Badenes en Lombópolis

En Pontevedra hay badenes oblicuos, como los salpicados por todo Beiramar, en los que sabes cuándo entra la rueda izquierda, pero no cuándo lo hace la derecha, con los niños agitándose detrás como una maraca, bamboleo, bamboleas. 
También hay badenes Hors Categorie, como en Fernández Ladreda, puertos del Tour de Francia, una sucesión de pequeños Alpe D’huez junto al Lérez en los que sería conveniente colocar un avituallamiento a mitad de camino y en cuya cima juraría haber percibido un nivel de oxígeno inferior a lo recomendable, cosas de la altitud. 
Por supuesto, hay badenes fundamentales, como en Alexadre Bóveda, junto a los centros educativos de A Xunqueira, sin los que pisaríamos el acelerador en zonas de alto riesgo, mirando más el reloj para llegar a tiempo que a los peques que se asoman por las aceras y aparecen de pronto, pop, pop, pop, como si fuesen palomitas. 
Incluso hay badenes anhelados, ausentes, que inexplicablemente no existen, como en los pasos de peatones junto al Estadio de la Juventud, en el cruce con Padre Fernando Olmedo, donde los coches cogen carrerilla para subir la cuesta que conduce a la plaza de Barcelos, como si les fuese la vida en ello y no quedase gasolina en el depósito. 
Y hasta hay badenes naturales, obras que no han salido de la cabeza de Mosquera ni de la de Bará, ni tampoco de ningún plan de movilidad, se supone, como en la misma plaza de Barcelos, sube y baja rompepiernas producto de la orografía adoquinada, una piedra aquí, otra allá, con la distancia entre ambas calculada a ojo. 
En Lombópolis, como un día bautizó a esta ciudad Bernardo Sartier, todo es posible, porque Pontevedra vive llena de badenes. Sobre eso no hay discusión posible. Al principio nos tocó los amortiguadores, menudo cristo, pero ahora ya nos hemos acostumbrado, como a esa peatonalización que llegó a los tribunales y que ahora todos quieren apadrinar, cuando padre no hay más que uno y en su día chupó más guantazos que un boxeador sonado. 

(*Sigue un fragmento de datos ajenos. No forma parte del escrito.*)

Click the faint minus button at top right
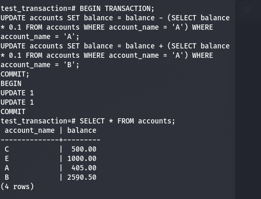Screen dimensions: 261x199 coord(247,10)
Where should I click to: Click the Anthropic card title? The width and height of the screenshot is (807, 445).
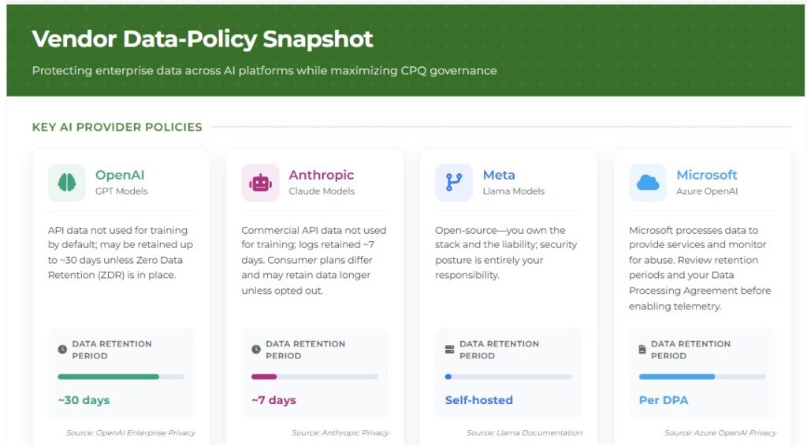click(x=321, y=175)
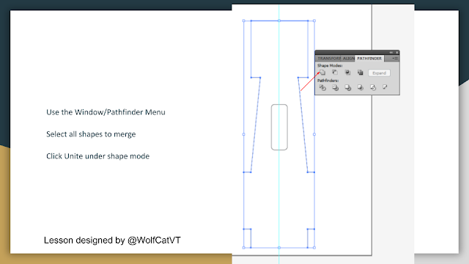This screenshot has height=264, width=469.
Task: Click the top center anchor point of selection
Action: coord(279,21)

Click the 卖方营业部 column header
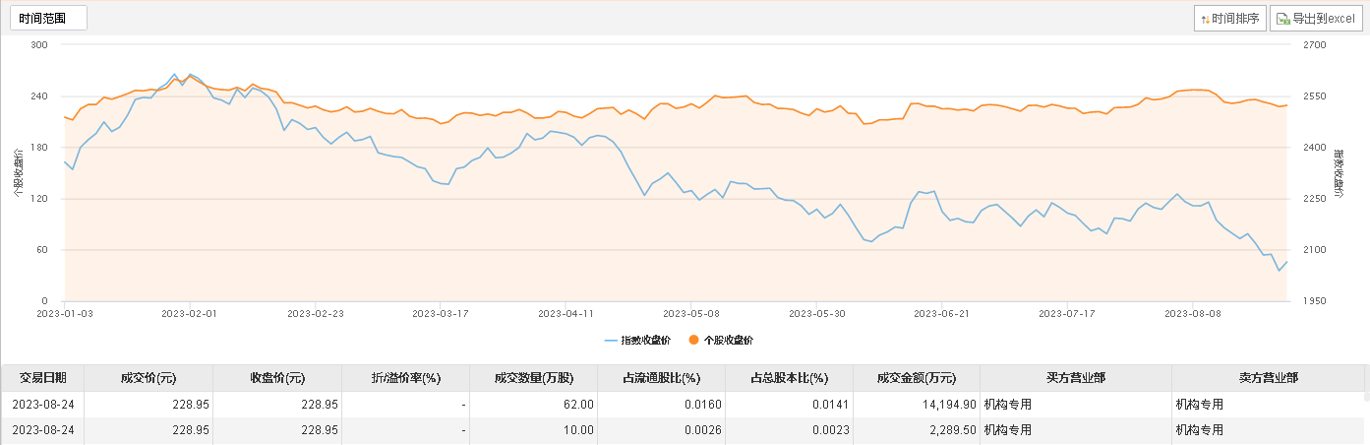click(x=1268, y=378)
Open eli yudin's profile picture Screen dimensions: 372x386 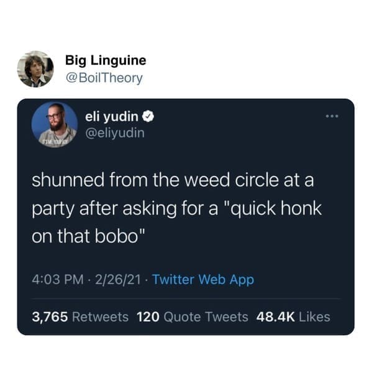tap(55, 124)
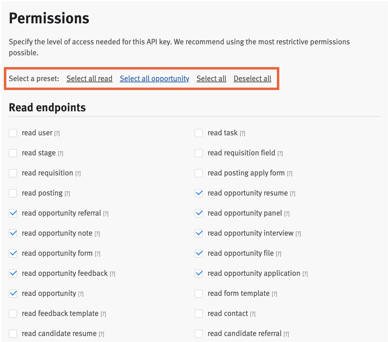
Task: Open the help icon next to read requisition field
Action: click(280, 153)
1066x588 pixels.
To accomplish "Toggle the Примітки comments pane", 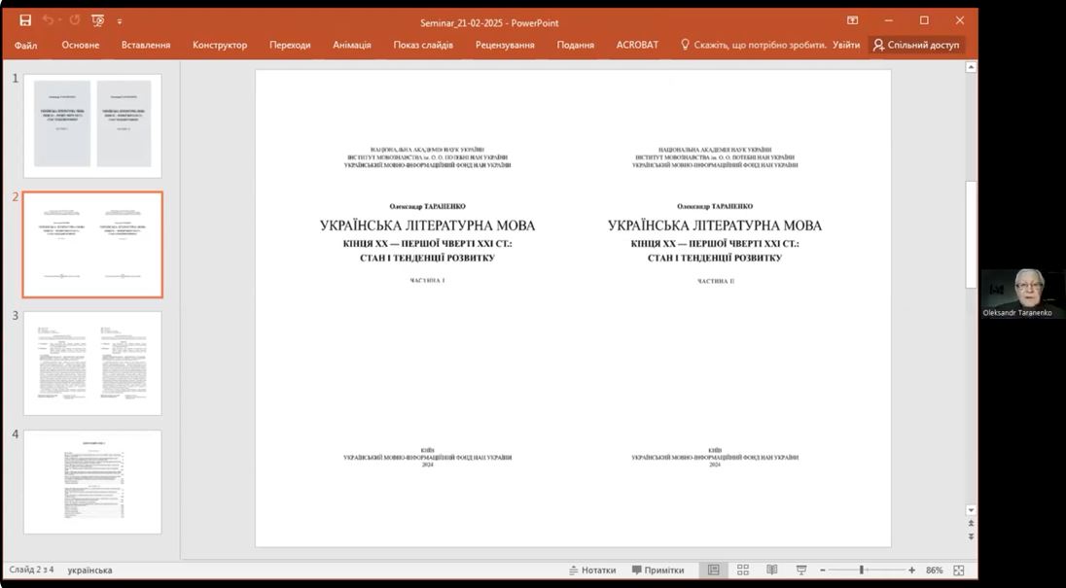I will pyautogui.click(x=657, y=571).
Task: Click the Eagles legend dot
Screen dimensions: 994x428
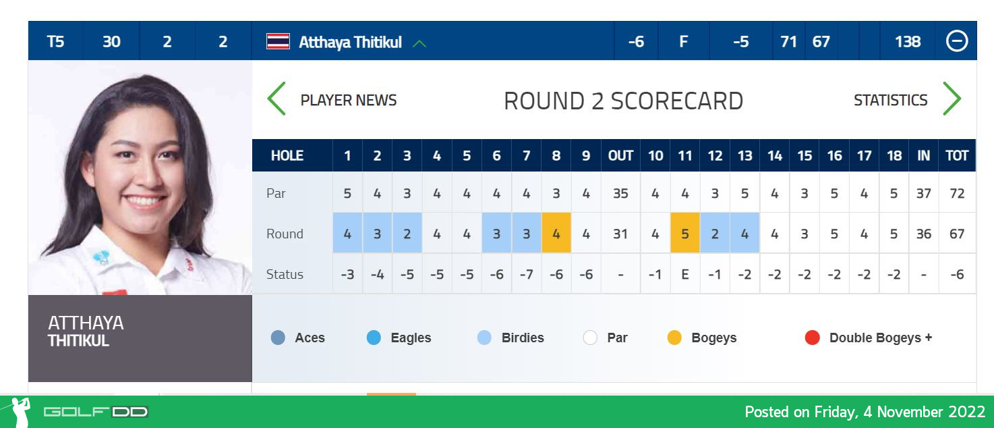Action: [374, 338]
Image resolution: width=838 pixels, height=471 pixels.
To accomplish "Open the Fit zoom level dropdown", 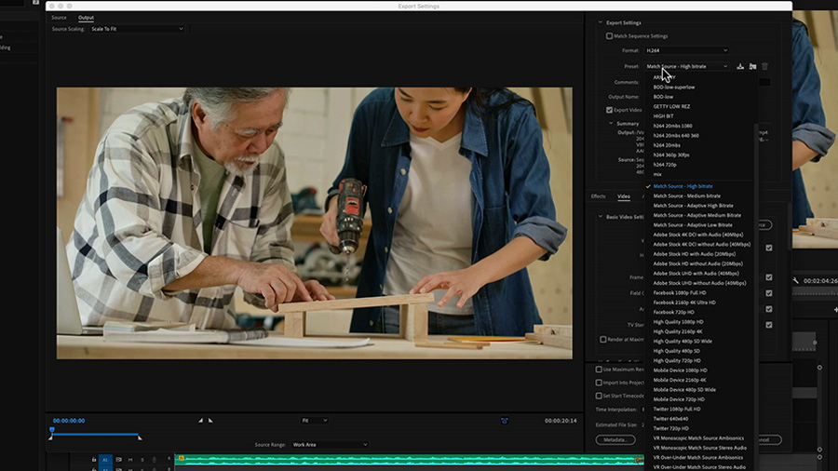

Porque podemos discutir sobre los tipos de badenes y los acabados de obra, las chapucillas y el gotelé, pero la cuestión, en realidad es otra. Lo explico rápidamente: en un artículo publicado la pasada Navidad recité mis deseos para el año nuevo. En medio del texto, entre peticiones serias y chascarrillos, escribí esto: «Ojalá no me descoyunte el cuello pasando a 30 por hora un badén de Fernández Ladreda». Creo que lo habría firmado el 90% de los pontevedreses. Una representación del 10% restante me remitió un wasap a los dos días, camuflado entre las felicitaciones de año nuevo: «Ojalá no muera nadie ni haya un accidente grave por atropello gracias a los lombos salvavidas aunque a alguno le duela el pescuezo». Y yo respondí: «Amén». Porque aunque los haya oblicuos, fuera de categoría, fundamentales, inexistentes o naturales, lo importante es lo importante, la realidad es la realidad y los datos son los datos: es cierto que Pontevedra parece el Dragon Kahn, pero esa montaña rusa hace más por la zona 30 que una docena de radares.